PROMPT:
Go through the records below line by line and report how many lines include "will", giving the number only.

★ ★ ★ ★ ★

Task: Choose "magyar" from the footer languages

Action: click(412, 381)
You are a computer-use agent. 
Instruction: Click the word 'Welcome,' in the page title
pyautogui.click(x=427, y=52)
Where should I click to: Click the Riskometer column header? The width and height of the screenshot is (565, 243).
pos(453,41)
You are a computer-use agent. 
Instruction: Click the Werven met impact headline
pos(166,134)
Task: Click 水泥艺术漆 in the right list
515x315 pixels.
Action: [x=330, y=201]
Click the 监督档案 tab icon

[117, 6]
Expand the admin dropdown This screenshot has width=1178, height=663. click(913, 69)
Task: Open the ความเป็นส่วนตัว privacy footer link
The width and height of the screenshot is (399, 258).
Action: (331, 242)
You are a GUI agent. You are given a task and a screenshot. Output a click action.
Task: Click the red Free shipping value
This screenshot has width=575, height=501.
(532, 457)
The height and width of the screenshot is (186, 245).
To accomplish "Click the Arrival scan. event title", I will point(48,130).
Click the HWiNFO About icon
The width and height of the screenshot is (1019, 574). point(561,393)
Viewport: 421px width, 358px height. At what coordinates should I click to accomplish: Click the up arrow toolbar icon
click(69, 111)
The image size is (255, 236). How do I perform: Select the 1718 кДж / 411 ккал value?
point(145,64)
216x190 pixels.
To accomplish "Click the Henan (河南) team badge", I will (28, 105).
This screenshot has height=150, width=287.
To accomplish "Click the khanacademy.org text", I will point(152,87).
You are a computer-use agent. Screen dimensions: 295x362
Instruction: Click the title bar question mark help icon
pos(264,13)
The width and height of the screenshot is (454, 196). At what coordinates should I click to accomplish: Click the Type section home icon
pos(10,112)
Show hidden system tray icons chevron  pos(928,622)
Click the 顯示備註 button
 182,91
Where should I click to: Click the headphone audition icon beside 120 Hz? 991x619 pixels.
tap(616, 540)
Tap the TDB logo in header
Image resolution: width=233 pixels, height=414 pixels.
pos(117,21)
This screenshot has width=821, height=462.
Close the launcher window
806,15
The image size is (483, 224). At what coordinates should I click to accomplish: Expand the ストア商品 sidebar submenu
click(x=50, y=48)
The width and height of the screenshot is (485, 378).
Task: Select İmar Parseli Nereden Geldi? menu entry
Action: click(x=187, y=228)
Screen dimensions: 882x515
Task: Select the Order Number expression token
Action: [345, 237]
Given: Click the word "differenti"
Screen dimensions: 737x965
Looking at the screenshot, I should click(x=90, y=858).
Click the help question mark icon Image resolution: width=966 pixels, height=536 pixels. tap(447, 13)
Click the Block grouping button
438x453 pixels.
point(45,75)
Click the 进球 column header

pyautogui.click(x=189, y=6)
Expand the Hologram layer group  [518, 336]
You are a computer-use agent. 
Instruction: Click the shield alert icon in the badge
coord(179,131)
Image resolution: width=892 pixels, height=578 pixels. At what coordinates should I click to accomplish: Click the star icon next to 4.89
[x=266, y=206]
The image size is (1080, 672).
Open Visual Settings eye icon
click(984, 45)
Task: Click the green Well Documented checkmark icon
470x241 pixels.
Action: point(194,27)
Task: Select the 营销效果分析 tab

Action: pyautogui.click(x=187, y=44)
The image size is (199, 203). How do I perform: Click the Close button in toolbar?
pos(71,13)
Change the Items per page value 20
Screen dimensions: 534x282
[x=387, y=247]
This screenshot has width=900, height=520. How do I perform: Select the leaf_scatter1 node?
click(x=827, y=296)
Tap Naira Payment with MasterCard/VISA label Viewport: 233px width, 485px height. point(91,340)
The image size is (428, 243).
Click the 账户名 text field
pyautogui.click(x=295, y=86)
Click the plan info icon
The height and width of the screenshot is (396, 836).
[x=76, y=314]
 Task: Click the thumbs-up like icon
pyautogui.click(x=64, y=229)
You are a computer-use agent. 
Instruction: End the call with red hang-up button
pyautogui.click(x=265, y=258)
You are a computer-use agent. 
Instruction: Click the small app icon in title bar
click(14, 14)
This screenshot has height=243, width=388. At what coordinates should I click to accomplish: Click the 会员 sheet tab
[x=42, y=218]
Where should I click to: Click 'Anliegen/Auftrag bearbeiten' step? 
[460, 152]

★ ★ ★ ★ ★

REPLY TO THE TASK:
3